> [Provided passage]:
— start —

While David Cameron’s campaign to refashion the terms of Britain’s EU membership occupied much of a critical EU summit, for many of the other leaders the immigration crisis loomed larger given that an estimated 1.2 million people have entered the EU mainly from the Middle East this year.
Leaders discussed incendiary proposals tabled by the European Commission this week creating an EU border and coast guard empowered to overrule national governments when the EU’s external frontiers are deemed to be inadequately secured.
The commission proposal won strong support on Thursday from the German and French leaders, but in many parts of the EU is viewed as an assault on the sovereignty of nation states. They agreed to come up with a position by next summer.
The summit, the fifth such meeting in a row to focus on the immigration emergency, revisited many of the measures heads of government and interior ministers have already decided since last spring without ever putting the decisions into effect.
“The measures have been taken, but not applied,” said the French president, François Hollande, for whom tough security policies are particularly important following last month’s terrorist atrocities in Paris.
Britain is only marginally involved in the policy debate because it is not part of the 26-country free-travel Schengen zone, takes no part in EU common asylum policies, and need not take part in EU interior policy coordination.
The worsening divisions over what to do about refugees, the future of the Schengen area, and the reintroduction of national border controls were laid bare by a mini-summit of eight countries that preceded the full meeting.
Angela Merkel, the German leader, led a session of seven other government leaders from Scandinavia, Benelux, Austria, and Greece aimed at trying to agree on how to share quotas of refugees taken directly from Turkey as part of a flagging €3bn deal Brussels recently reached with Ankara. Merkel is the driving force behind the initiative. But the so-called “coalition of the willing” could only attract 8 of 28 EU countries, highlighting that there is no longer a majority in the EU for a new system of permanent quotas sharing refugees across the union.
Hollande made clear that France would observe a system of quotas agreed in September, spreading 160,000 people across the EU from Greece and Italy, but that Paris would not take part in further such schemes.
Merkel has warned that the future of the Schengen system could be imperilled unless there is more generous burden-sharing of refugees. Around 1 million newcomers have entered Germany this year.
But the mini-summit linked governments who are willing to share refugees “voluntarily” rather than on a new mandatory basis being proposed by the European Commission. This strongly suggested that, at least for now, Merkel has abandoned hopes of securing a “European solution” to the refugee crisis.

— end —

> [Requirements]:
a) According to the EU summit article, how many people are estimated to have entered the EU this year?
b) Proceed with the article on the EU summit and the refugee crisis, writing on from its final sentence.
The data that follows has no connection to the article about the EU summit.

> [Recorded information]:
— start —

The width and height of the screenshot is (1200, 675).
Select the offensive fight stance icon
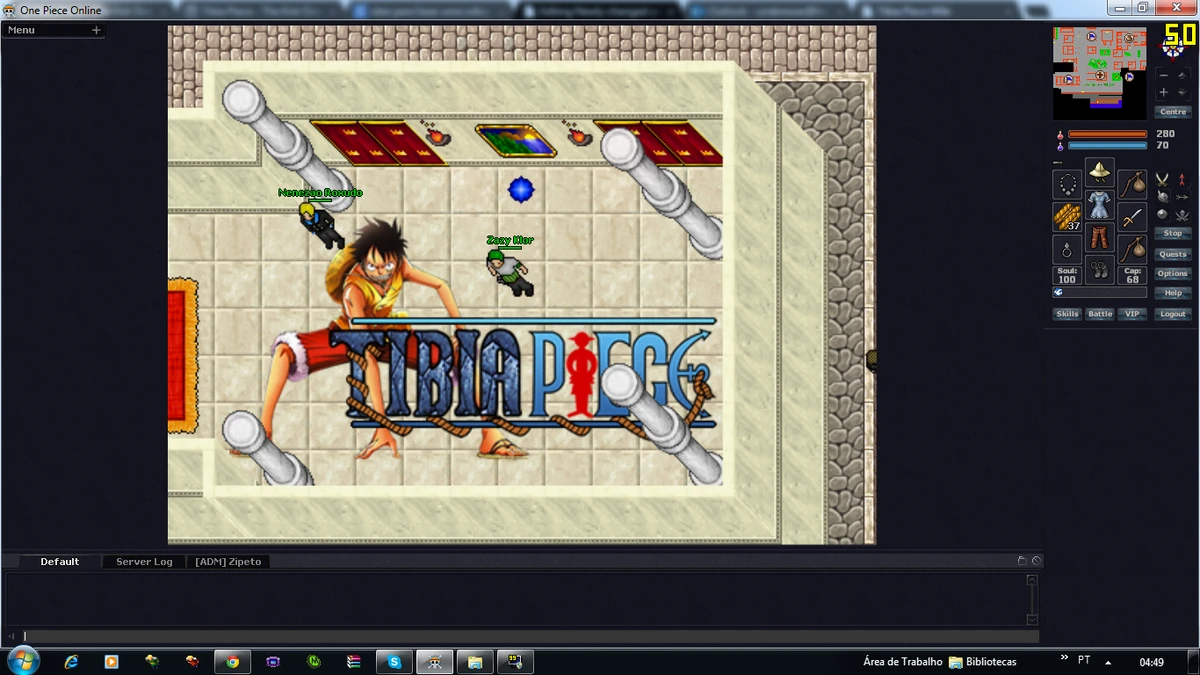coord(1162,180)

— end —

> [Outputs by task]:
a) An estimated 1.2 million people, mainly from the Middle East.

b)
And the figures being discussed have rapidly collapsed from the ambitious to the arguably meaningless, given the scale of the problem. A month ago, Berlin and others were talking of taking 400,000-500,000 people directly from Turkey. By Thursday the figure had sunk to 50,000-80,000.
The east European states who are most strongly opposed to taking in refugees were threatened with cuts to the huge cash handouts they receive from the EU budget. All of the countries attending the mini-summit apart from Greece are net contributors to the EU budget and are also the biggest recipients of refugees, an expensive undertaking.
The Austrian chancellor, Werner Faymann, warned the east Europeans they could not expect to shun “solidarity” on refugees while receiving hundreds of billions in transfers from western Europe.
A confidential paper on immigration presented to the summit by Luxembourg, currently in the EU’s six-month rotating chair, represented a long list of unredeemed pledges by national governments and false promises.
Of the September agreement to shift 160,000 refugees from Greece and Italy, 184 people had actually been moved to other host countries. Of an earlier agreement to take 22,000 refugees from camps in Turkey, Lebanon and Jordan, a mere 600 were beneficiaries to date. Of 11 reception centres promised for Greece and Italy months ago, only two were operational.
And Merkel’s hopes that the deal struck with Turkey in October would stem the flow of people across the Aegean into Greece also appeared to be fading. This month, around 4,000 were making the crossing daily, the report said. This was a bit lower than in November, but the report ascribed the reduction to the weather rather than to Turkish action.
“We agreed a certain number of rules with Turkey,” said Hollande. “If we can’t get control of our external borders, then we can’t go further on the promises we made to Turkey.”